The aerospace industry is on the leading edge of technology and constantly is striving to create new products and improve existing ones. The industry invests a great amount of time and money in research and development, and much of the work is performed by professional and related occupations, who made up about 23 percent of the aerospace workforce in 2000 (table 2). A bachelor’s degree in a specialized field, such as engineering, is required for many of these jobs; a master’s or doctoral degree is preferred for a few. Two years of technical training after high school is favored for many technician occupations. 

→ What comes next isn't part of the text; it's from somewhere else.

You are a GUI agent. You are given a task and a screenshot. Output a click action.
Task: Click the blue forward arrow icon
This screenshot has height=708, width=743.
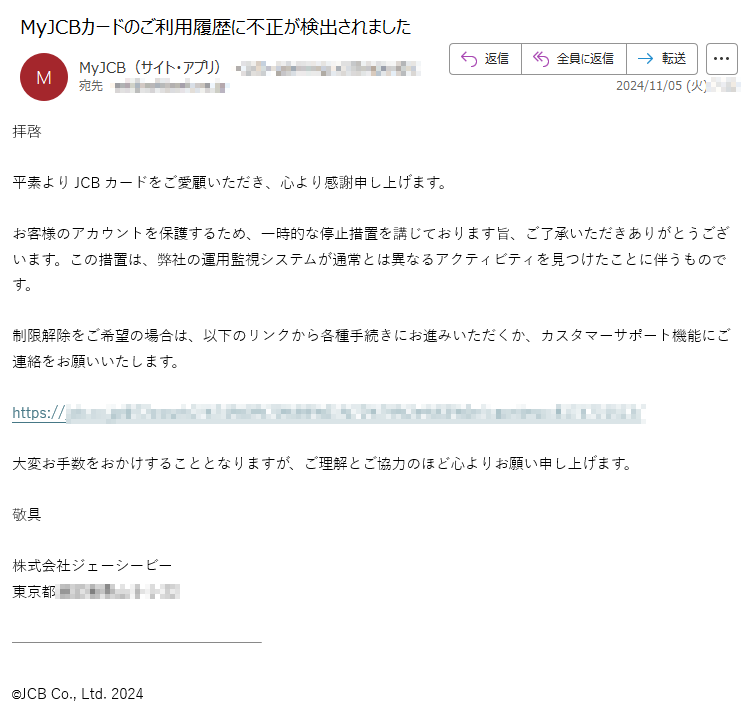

Professionals and technicians develop new designs and make improvements to existing designs. Some also do basic aeronautical research. Aerospace engineers are integral members of the teams that research, design, test, and produce aerospace vehicles. Some specialize in areas such as structural design, guidance, navigation and control, and instrumentation and communication. Electrical and electronics, industrial, and mechanical engineers also contribute to the research for and development and production of aerospace products. For example, mechanical engineers help design mechanical components and develop the specific tools and machines needed to produce aircraft, missile, and space vehicle parts, or they may design jet and rocket engines. Electrical and electronics engineers specialize in electronic equipment used in aerospace products, such as radar and other transmission and communication equipment. Engineering technicians assist engineers, both in the research and development laboratory, and on the manufacturing floor. They may help build prototype versions of newly designed products, run tests and experiments, and perform a variety of other technical tasks. One of the earliest users of computer-aided design software, the aerospace industry continues to use the latest computer technology. Systems analysts, computer scientists, and database administrators; computer software engineers; computer programmers; and computer support specialists and systems administrators are responsible for the design, testing, evaluation, and set-up of computer systems that are used throughout the industry for design and manufacturing purposes. A multitude of computer and electronic systems are central to the function of aerospace products, and computer professionals work to integrate the vast array of data these systems provide into useful information for pilots. 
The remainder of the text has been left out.